No se ha dicho al azar más arriba que san Francisco leyó concretamente este connubio entre el amor y la pobreza en el cuerpo de Cristo crucificado. Depende precisamente de la diversa manera con que cada uno descubre y ve la relación entre Amor y pobreza la diferencia que existe entre los varios caminos de oración. La dirección es siempre aquélla, los elementos siempre los mismos, las etapas siempre idénticas; pero las sendas son muchas, algunas más tortuosas, otras más rectilíneas.

San Francisco no descubrió un camino de oración, descubrió el punto de llegada. No conoció las etapas de un trayecto que procede gradualmente hacia la unión, sino que leyó simplemente en la carne de Cristo la síntesis realizada entre el Amor infinito y la pobreza infinita. En él, los grados de oración forman un todo con el marchar a la imitación de Cristo y de Cristo crucificado.

■ Problema planteado 1 ■
Responde brevemente según el texto sobre san Francisco:
(a) ¿En qué leyó san Francisco el connubio entre el amor y la pobreza?
(b) ¿De qué depende la diferencia entre los varios caminos de oración?
(c) ¿Qué descubrió san Francisco en lugar de un camino de oración?
■ Problema planteado 2 ■
Escribe la parte que sigue del texto sobre san Francisco y la oración, comenzando después de su última frase.

■ Contenido del material ■
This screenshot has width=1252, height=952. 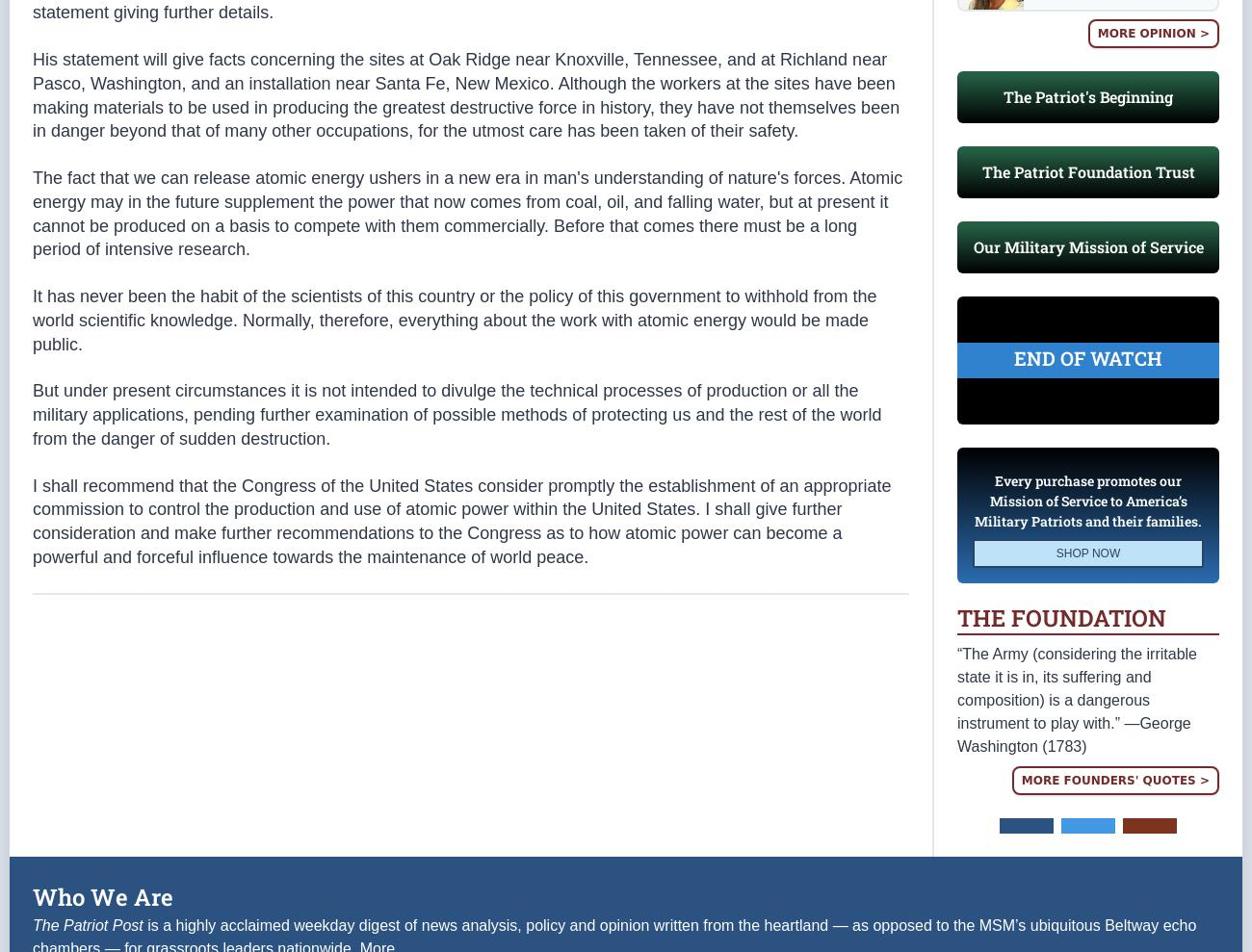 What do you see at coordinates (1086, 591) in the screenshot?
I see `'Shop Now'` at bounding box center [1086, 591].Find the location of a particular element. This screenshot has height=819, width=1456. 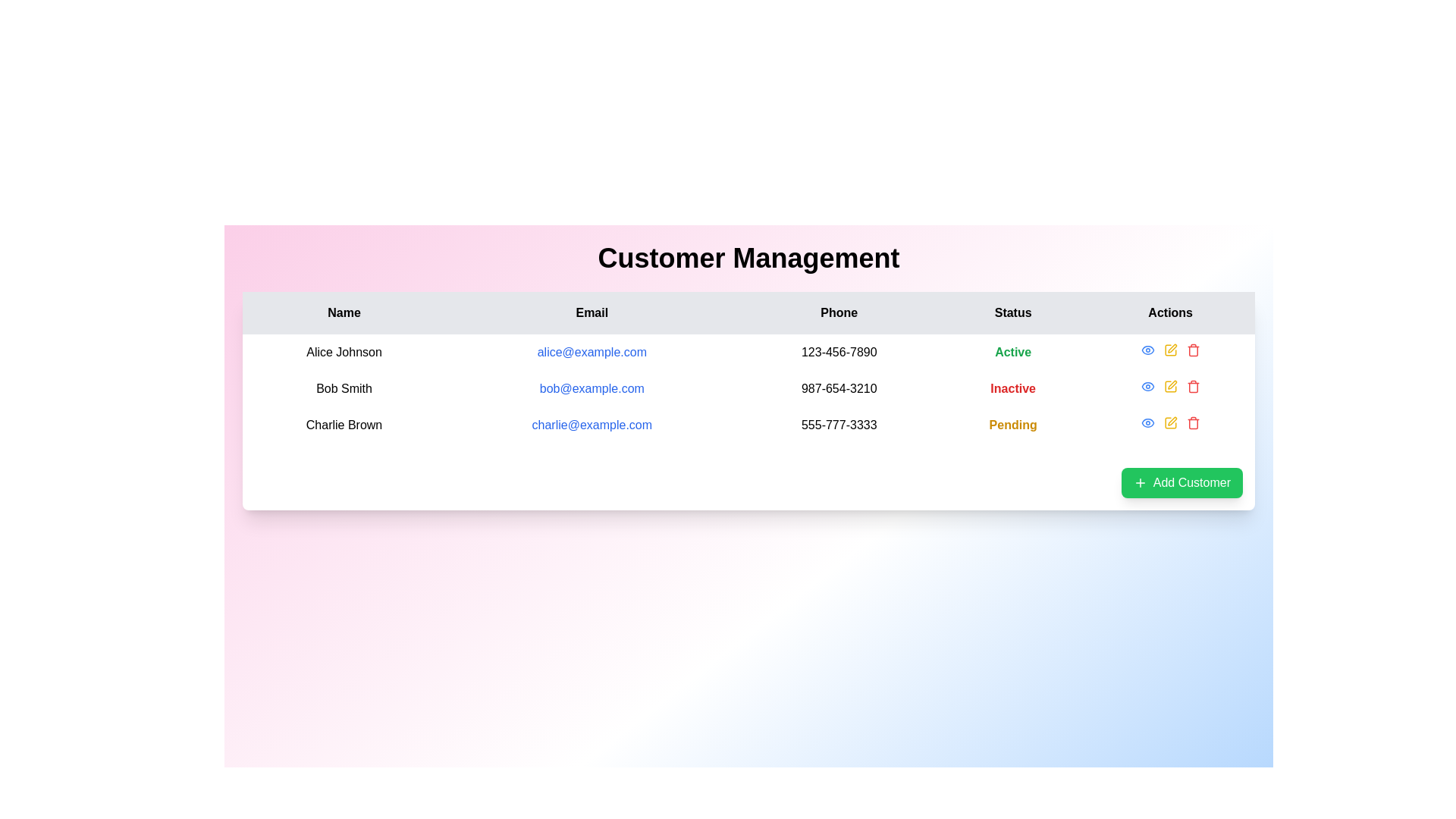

■ Respuesta final 1 ■
(a) En el cuerpo de Cristo crucificado.
(b) De la diversa manera con que cada uno descubre y ve la relación entre Amor y pobreza.
(c) El punto de llegada.

■ Respuesta final 2 ■
Es en este contexto donde se capta en plenitud aquella frase que san Francisco, que sentía una veneración profunda por la sagrada Escritura, dijo: «Es bueno recurrir a los testimonios de la Escritura, es bueno buscar en ellos al Señor Dios nuestro; pero estoy ya tan penetrado de las Escrituras, que me basta, y con mucho, para meditar y contemplar. No necesito de muchas cosas, hijo; sé a Cristo pobre y crucificado» (2 Cel 105).

Vida y oración llegan a ser aquí una misma cosa. La pobreza integral que por doquier va persiguiendo san Francisco, como un enamorado busca por todas partes a la mujer amada, es una respuesta de oración al Amor que apremia el corazón del hombre, a manera de un río en crecida que quiere salir de su cauce y necesita de espacio libre para hacerlo. La oración se convierte en vida, y la vida vuelve a hacerse en todo momento oración; y el proceso de la comunión confiere poco a poco a la figura de Francisco los rasgos de Cristo.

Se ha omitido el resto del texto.